Record extracts:
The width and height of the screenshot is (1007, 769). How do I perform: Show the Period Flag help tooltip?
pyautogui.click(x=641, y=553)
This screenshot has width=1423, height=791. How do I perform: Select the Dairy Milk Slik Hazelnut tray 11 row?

--

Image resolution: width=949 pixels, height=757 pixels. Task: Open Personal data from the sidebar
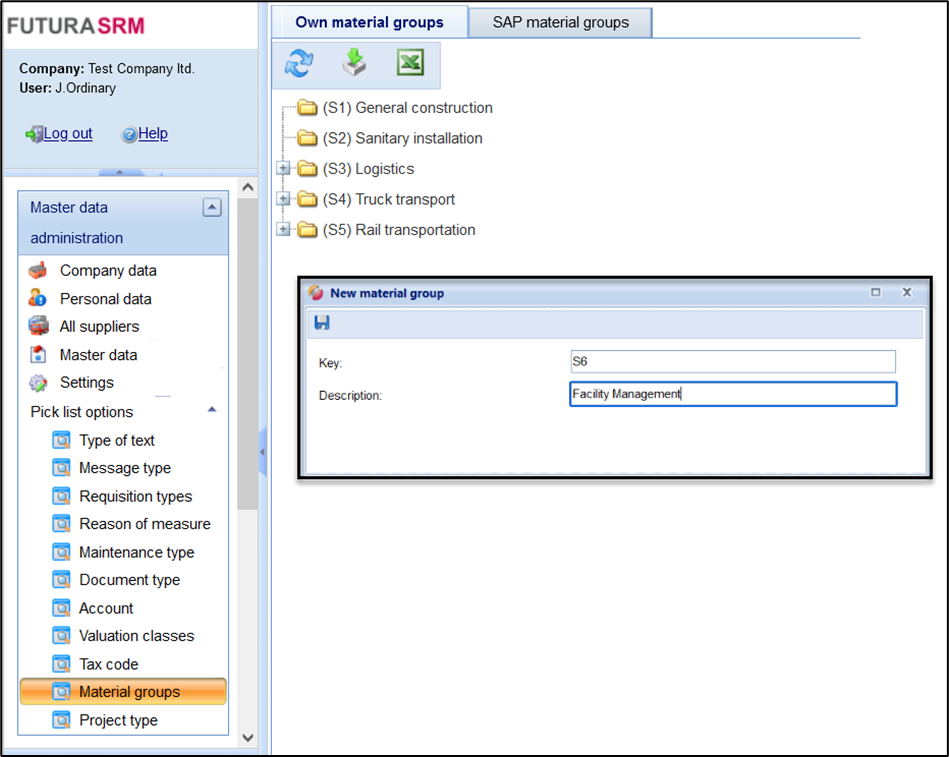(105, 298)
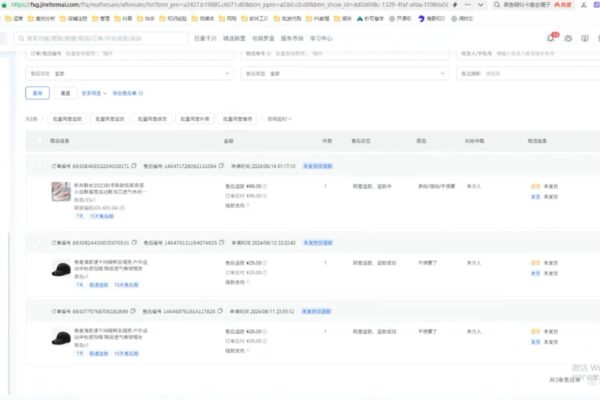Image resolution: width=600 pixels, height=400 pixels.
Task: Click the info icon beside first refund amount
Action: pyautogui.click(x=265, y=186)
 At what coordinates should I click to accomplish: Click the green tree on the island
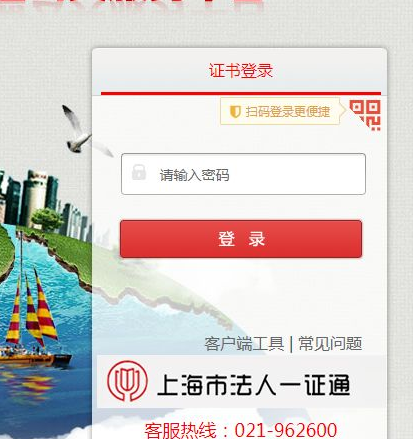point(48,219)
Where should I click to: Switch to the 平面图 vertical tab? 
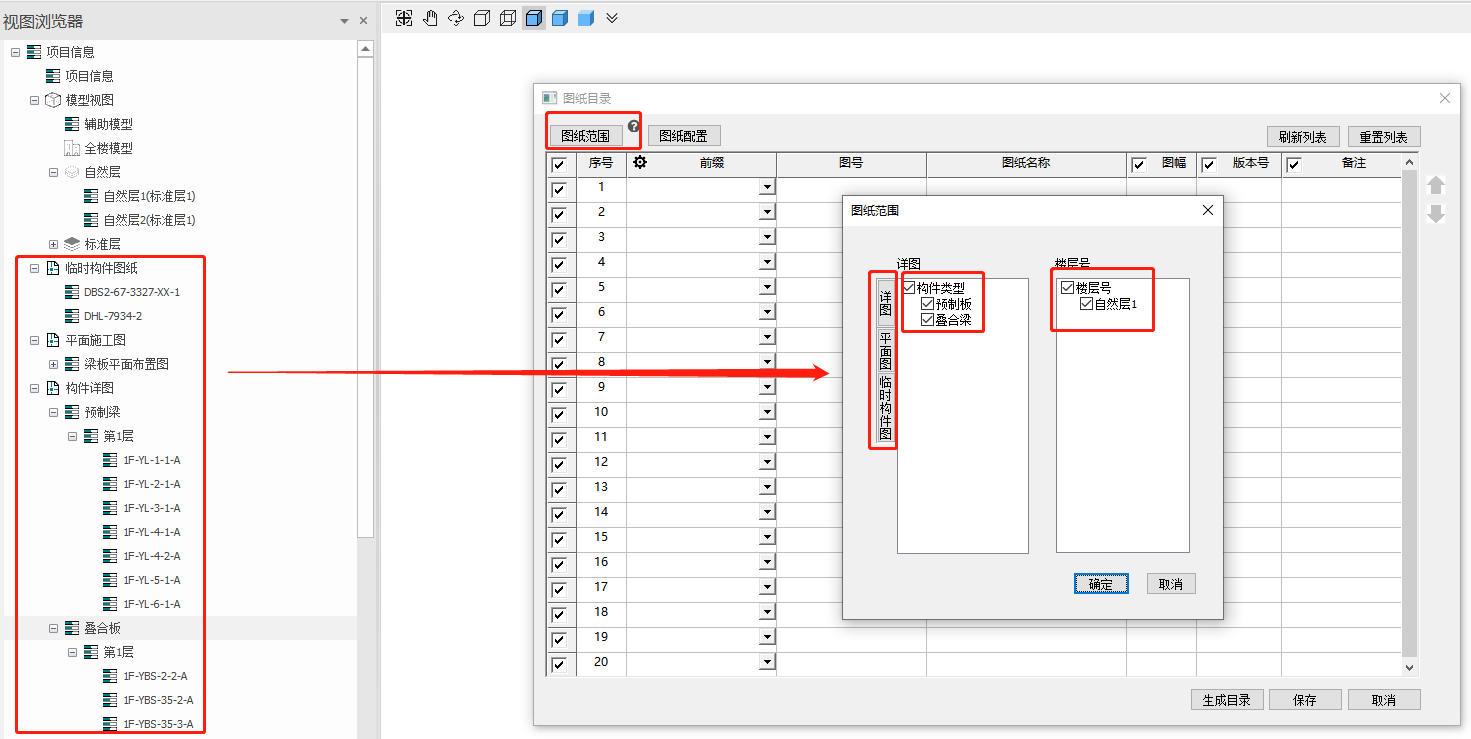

What the exercise asks: Only the lines above starting at the line that holds "The width and" and ending at the line that holds "This screenshot has" are to be repeated, exactly and in full.

Your solution:
The width and height of the screenshot is (1007, 769). How do I perform: Show the Period Flag help tooltip?
pyautogui.click(x=641, y=553)
This screenshot has width=1423, height=791. How do I perform: Select the Dairy Milk Slik Hazelnut tray 11 row?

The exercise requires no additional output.